Assuming test cases exists. Sometimes it’s possible to 🧀 based on other test cases in a run. This includes techniques like taking a string from the input, or hashing based on the sorting order of a test case. For example, if a test case that tests an edge case is aaaaabb, it could be shorter to check if the current test case is alphabetically first than properly testing the property.
- The fix is to randomly distribute the test cases over multiple runs. If you use Context.runTestCases or Context.runFilterCases, this is done for you automatically.

Increasing the number of test cases and/or runs is a very effective way to cut down on 🧀, but be mindful of timeouts. A naive solution on a slow language should ideally still be able to solve the challenge.

🧀 prevention is very much a community effort, watch the discord to find people talking about 🧀. Anyone can patch 🧀 when it’s found, not just the challenge author.

Sometimes, rather than “patch” a 🧀 it’s better to instead “bless” by officially adding an assumption to the challenge description.

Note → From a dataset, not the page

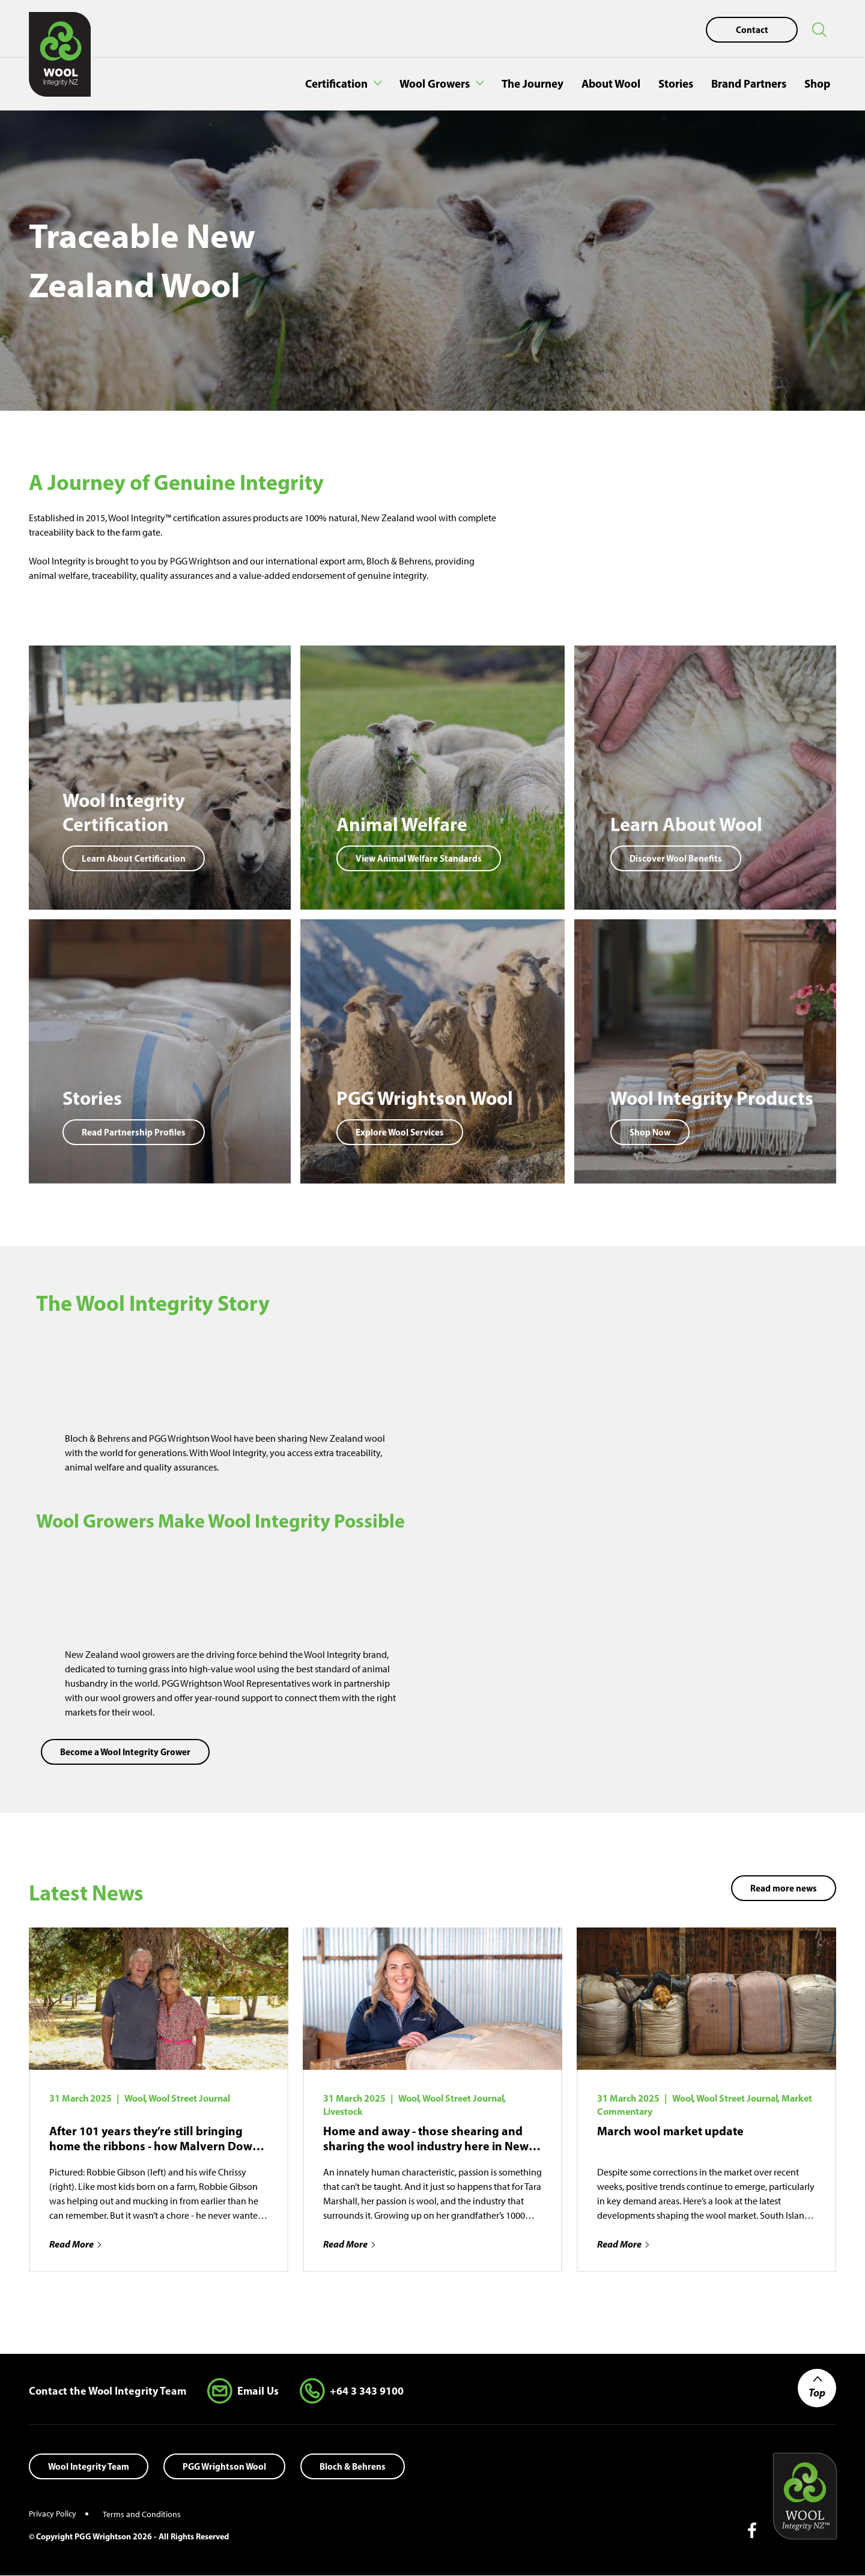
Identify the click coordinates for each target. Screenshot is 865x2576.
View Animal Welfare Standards (419, 858)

Exploiting a specific assumption is fun, and as long as it properly documented it is fair game.

Writing a challenge description

Writing good descriptions for challenges is hard, but very important. After all, people read the description before deciding to even solve it or encountering the judge.

The most important bit when writing challenges is to be precise. Describe the input and output format, describe what assumptions you can and cannot make on the input. Explain limits and ranges.

This is also the time to check if your challenge is really as complex as you thought. Quite often, there is a much simpler challenge that is actually equivalent with the assumptions given. It can be good to actually describe multiple ways to view the same problem. For example, if your challenge was the Catalan Numbers you could give both the formula factorial(2*n)/factorial(n+1)/factorial(n) and say it’s the number of ways to create balanced parenthesis in a string of some length and explain how it’s the number of non-crossing partitions of a n-set.

You can include a lot of external links. Space is limited so you cannot include every mathematical fact so link there. Link to Wikipedia, OEIS, RosettaCode, ArXiv and any other resource you can find that would give more background on the problem.

Some flavor text near the top explaining background can be OK, especially for easier challenges, But keep it short.

Publishing your challenge

If you are done writing your challenge, it’s time to publish a beta. The beta is when people can attempt your challenge but get no score. This is when people can provide feedback and suggest changes.

We pick a challenge from the beta pool to go live around once a month, and usually try to alternate between code golf and restricted source.